> _Action item_
Retype the line with "Click 无障碍浏览 accessibility link" exactly. Then retype every line after it through the end of the entries below, and nothing more, leaving out pictures.

> _Input records_
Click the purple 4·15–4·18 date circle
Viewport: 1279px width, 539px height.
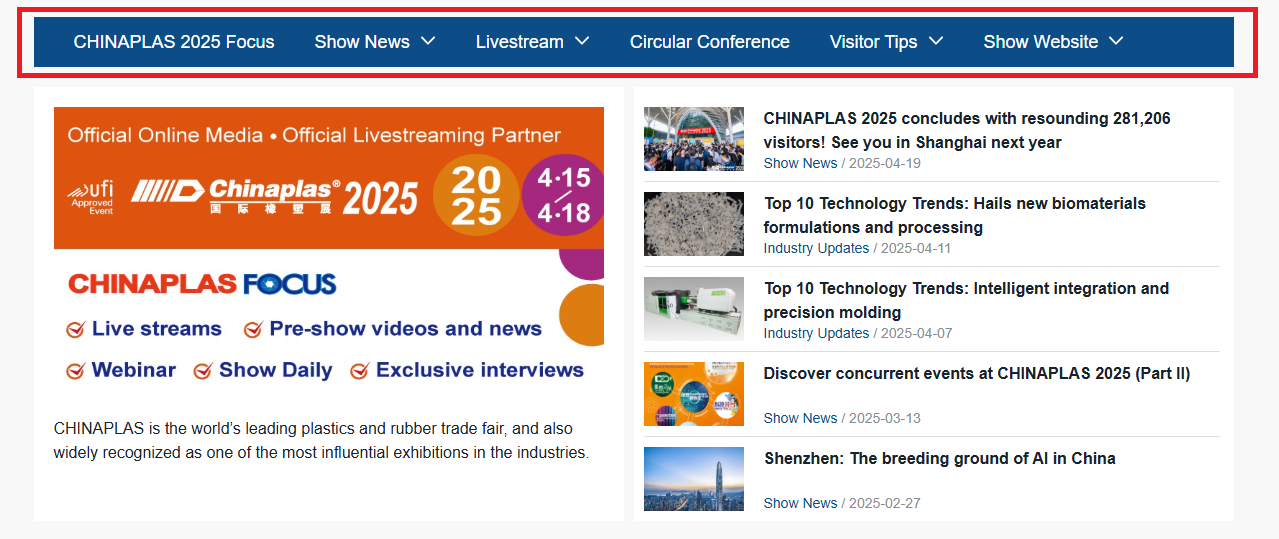563,195
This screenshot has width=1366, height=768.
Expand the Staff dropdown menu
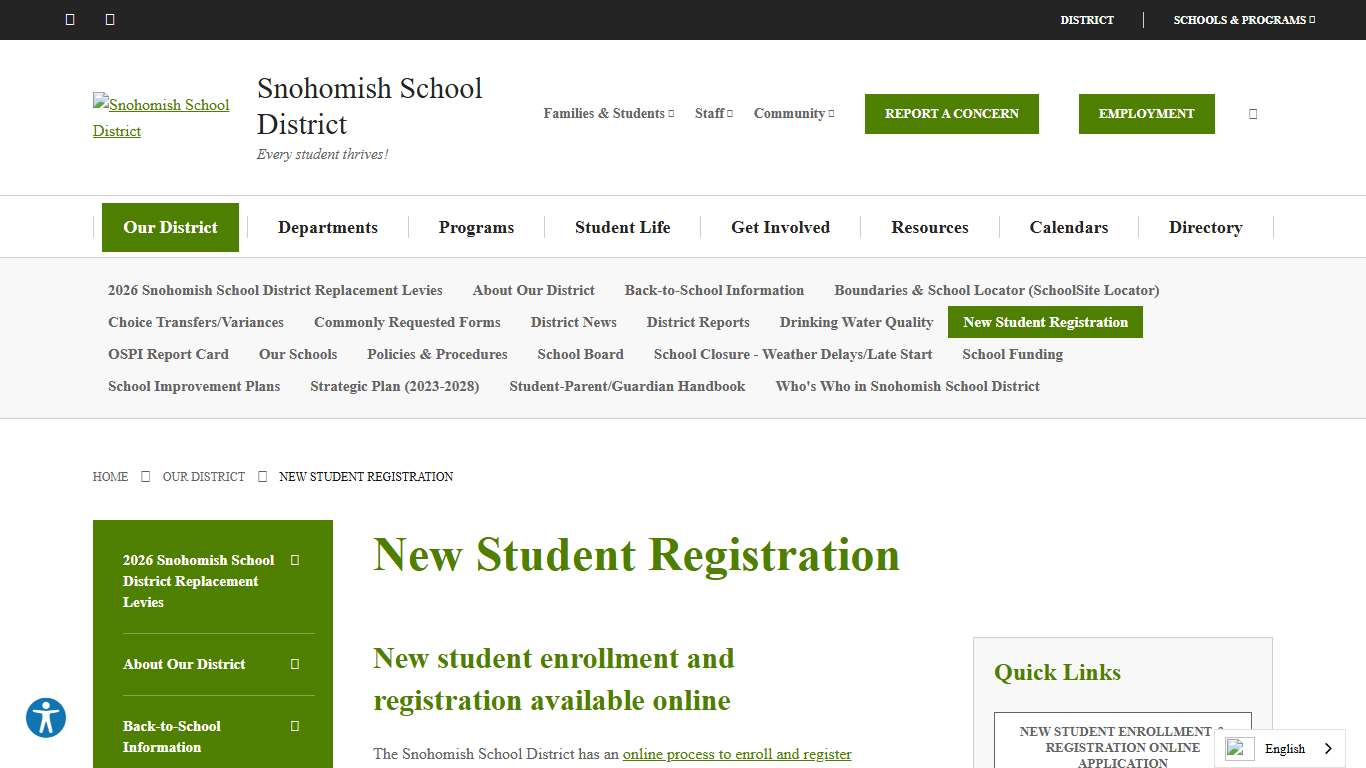pos(712,113)
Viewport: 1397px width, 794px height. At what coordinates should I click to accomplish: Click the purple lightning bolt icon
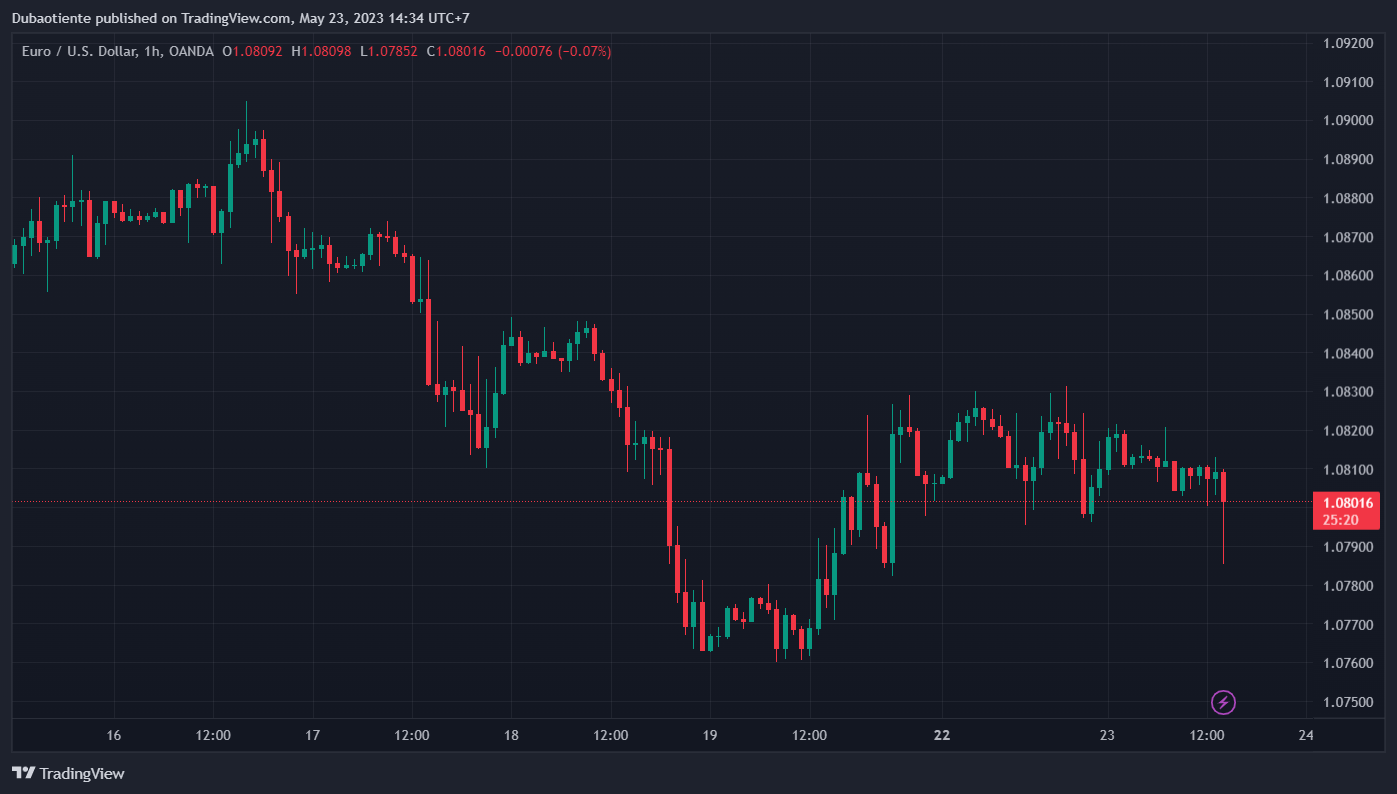coord(1223,702)
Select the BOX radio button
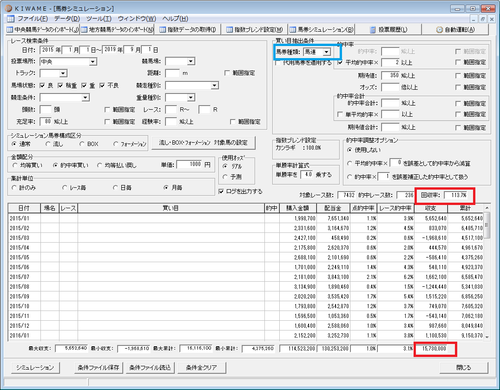 82,144
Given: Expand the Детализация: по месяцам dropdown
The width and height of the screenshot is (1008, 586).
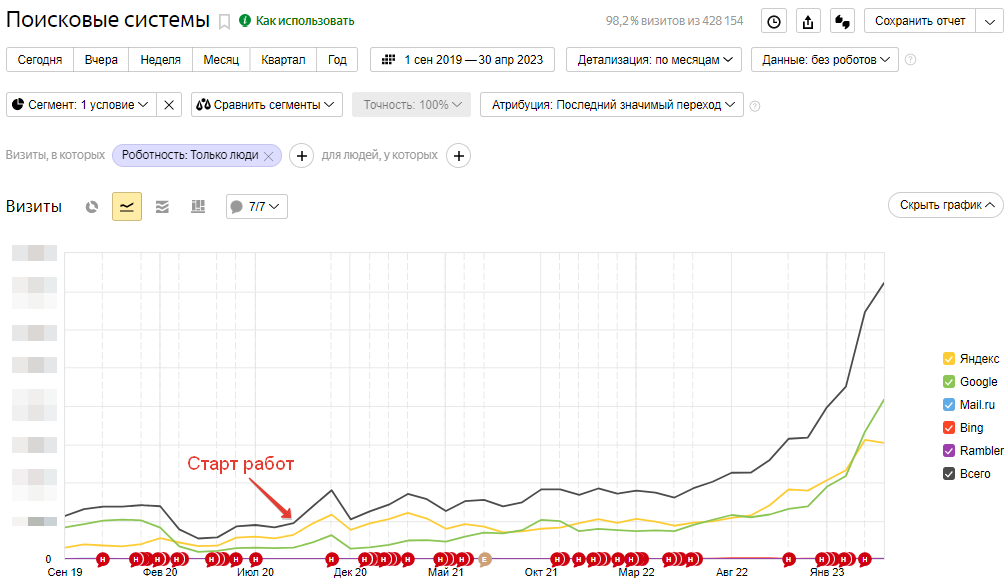Looking at the screenshot, I should (654, 60).
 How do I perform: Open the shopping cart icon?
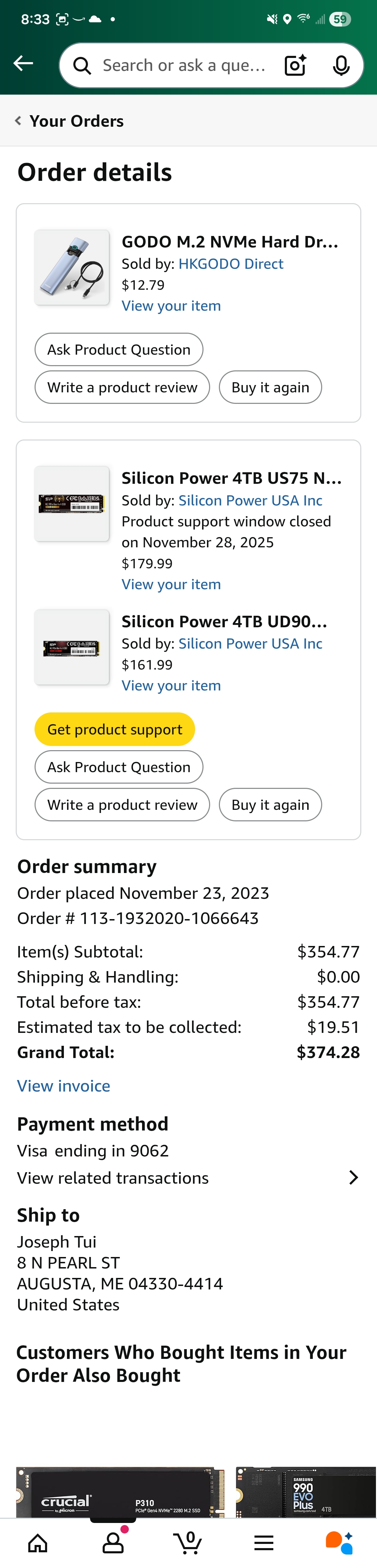[x=189, y=1543]
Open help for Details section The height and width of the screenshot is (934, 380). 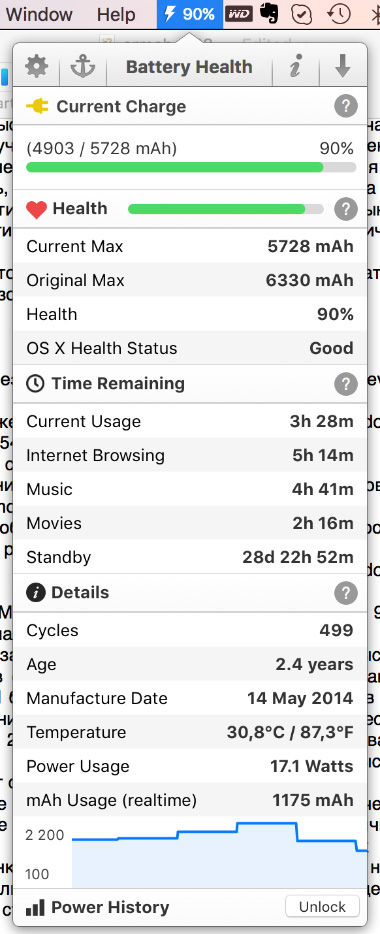[x=345, y=593]
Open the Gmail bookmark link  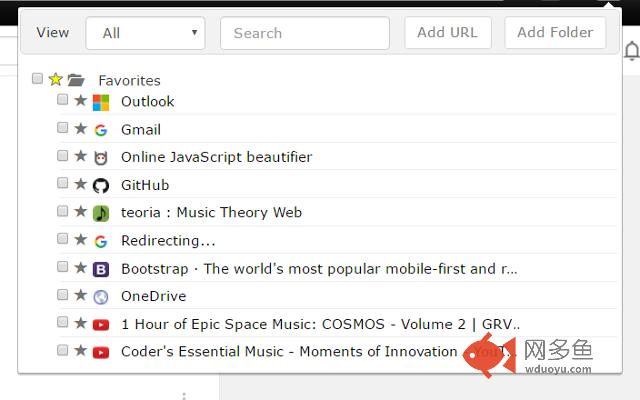point(141,130)
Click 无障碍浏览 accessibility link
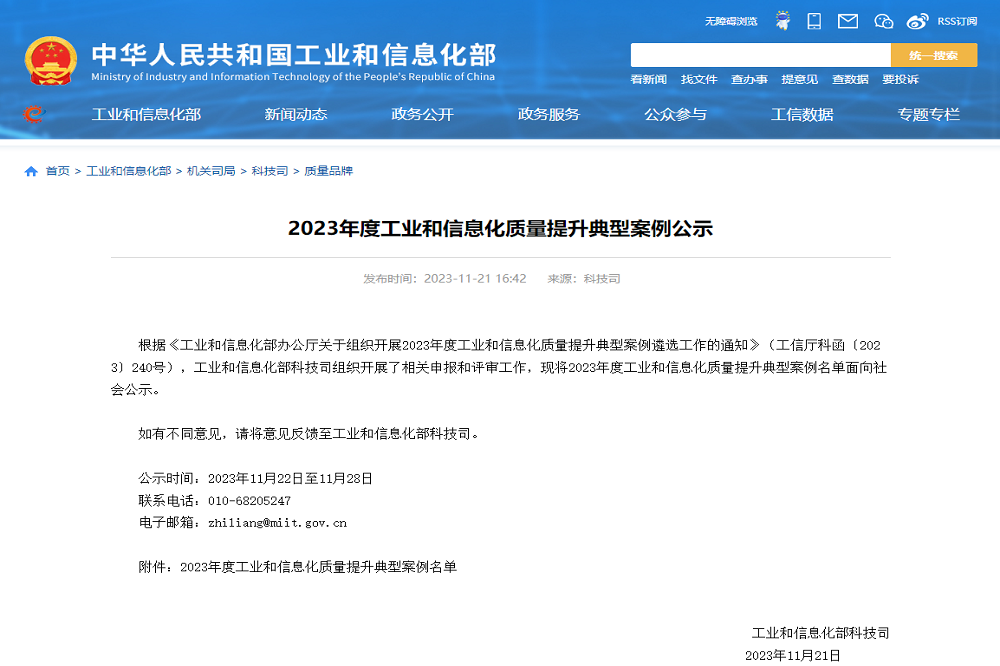This screenshot has height=666, width=1000. [731, 21]
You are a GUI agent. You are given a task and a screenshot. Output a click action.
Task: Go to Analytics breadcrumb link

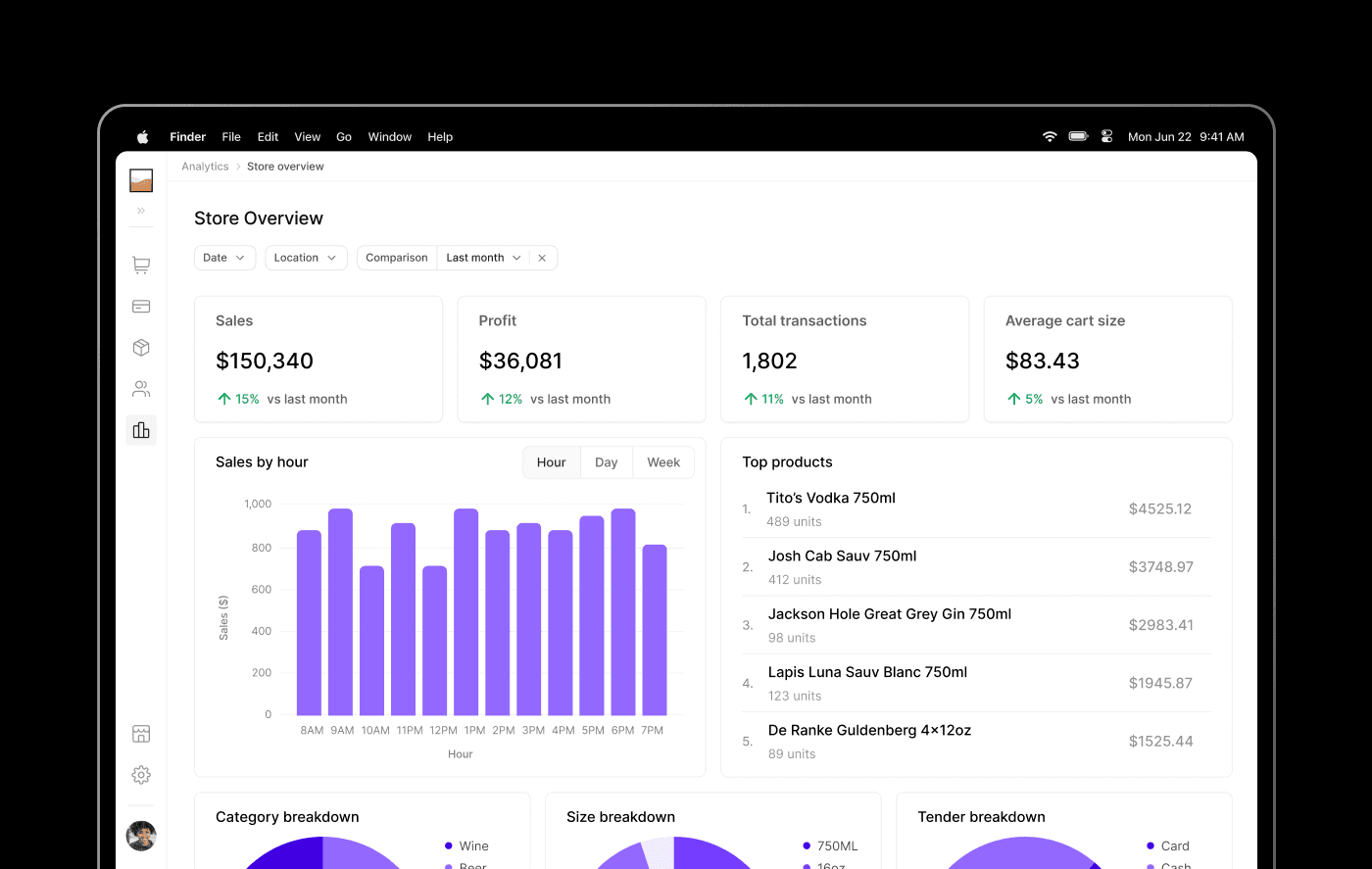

> _Task response_
Click 无障碍浏览 accessibility link
This screenshot has height=666, width=1000. [731, 21]
You are a GUI agent. You are given a task and a screenshot. Output a click action.
Task: Go to Analytics breadcrumb link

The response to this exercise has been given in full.